O Consórcio Internacional de Jornalismo de Investigação revelou, no ano passado, mais de 715 mil ficheiros, denominados “Luanda Leaks”, que detalham alegados esquemas financeiros que terão permitido a Isabel dos Santos e ao marido, Sindika Dokolo, que entretanto morreu, retirar dinheiro do erário público angolano através de paraísos fiscais.
Relembre-se que o general João Lourenço assume o papel do MPLA na luta contra a corrupção, apesar de este ser o partido que está à frente dos destinos de Angola desde 1975 e de muitos dos seus anteriores dirigentes serem agora alvo das investigações para o seu suposto combate. Só escapam os que, entretanto, deixaram de ter coluna vertebral, testículos, e cérebro, tornando-se em autómatos ao serviço do novo representante de Deus em Angola.

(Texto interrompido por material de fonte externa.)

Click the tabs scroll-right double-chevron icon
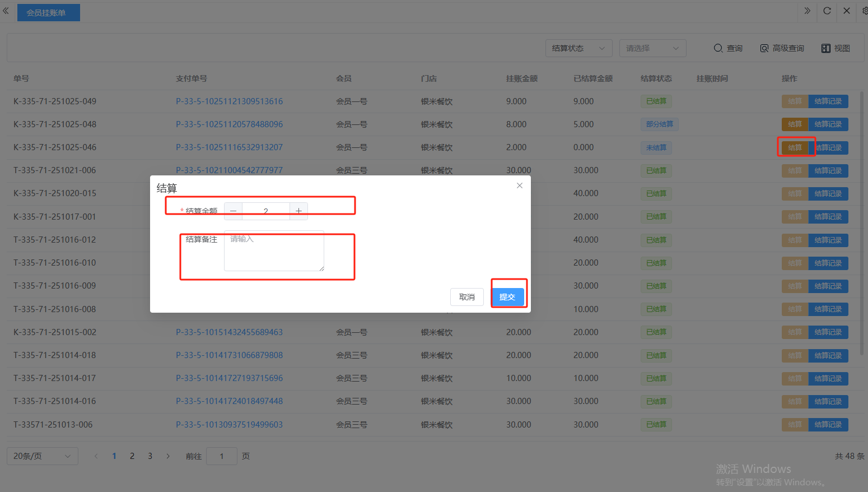 coord(807,11)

“O mérito do MPLA consiste no facto de, enquanto partido governante, ter orientado o Executivo a encetar esta cruzada de luta contra a corrupção, mesmo sabendo do presumível envolvimento de militantes e dirigentes seus nos mais diferentes escalões da hierarquia partidária”, admite o general João Lourenço, aplaudindo a coragem das “vozes discordantes da sociedade civil”, que condenam este problema há vários anos. Coragem que, contudo, quer agora substituída pela bajulação com direito a condecorações.

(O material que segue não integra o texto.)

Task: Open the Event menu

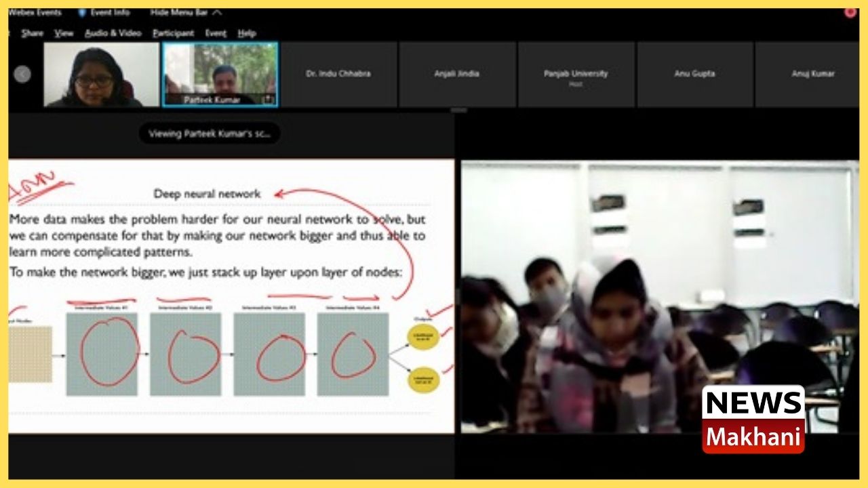Action: pyautogui.click(x=216, y=33)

“O MPLA não tem de que de envergonhar, antes pelo contrário, com esta nossa postura de coragem e de total transparência, só temos de nos orgulhar e andar de cabeça cada vez mais levantada”, diz o general presidente do partido. Nisto tem razão. Quanto mais levantada estiver a cabeça, mais improvável é verem o que se passa no país real, nos caixotes de lixo que são o “self-service” de milhões de angolanos.

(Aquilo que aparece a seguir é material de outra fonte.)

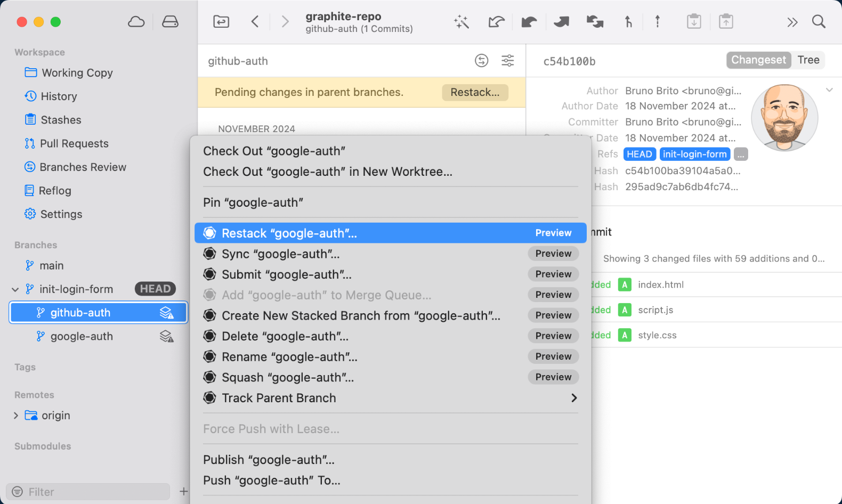Open Pull Requests in the sidebar
This screenshot has width=842, height=504.
tap(74, 144)
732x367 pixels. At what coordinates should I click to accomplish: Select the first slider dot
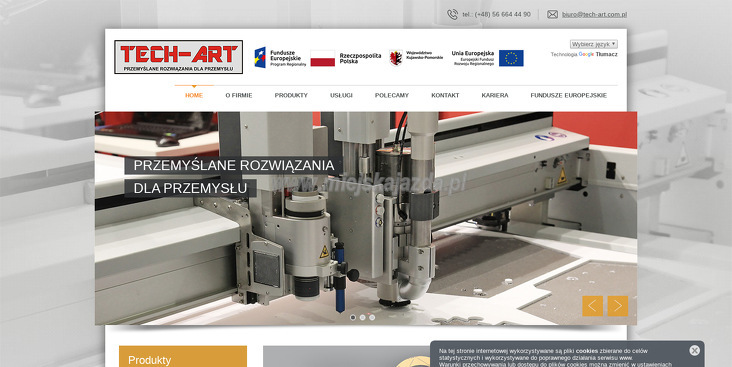(x=353, y=318)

O Presidente do MPLA (e cada vez menos presidente dos angolano) promete uma “agenda política que fortaleça o patriotismo, o respeito ao primado da lei, o respeito pela diferença, que promova a tolerância política e a reconciliação nacional”, dizendo que a sua causa é a do “desenvolvimento económico e social de Angola”.
O país de todos nós, e não apenas o dos angolanos de primeira (os do MPLA), ganharia se fossem divulgadas, as muitas actas produzidas, no tempo do ex-vice presidente da Assembleia Nacional, general João Lourenço, espelhando o seu inconformismo contra a corrupção, peculato e nepotismo praticados, unicamente, por José Eduardo dos Santos favorecendo os filhos, família e excluindo camaradas do seu partido, que são miseráveis, rotos e esfarrapados, como os vinte milhões de pobres.
O problema está que nesses 38 anos, todos os “joões lourenços” do MPLA eram consciente e milionariamente surdos, cegos e mudos. Tal como acontece hoje.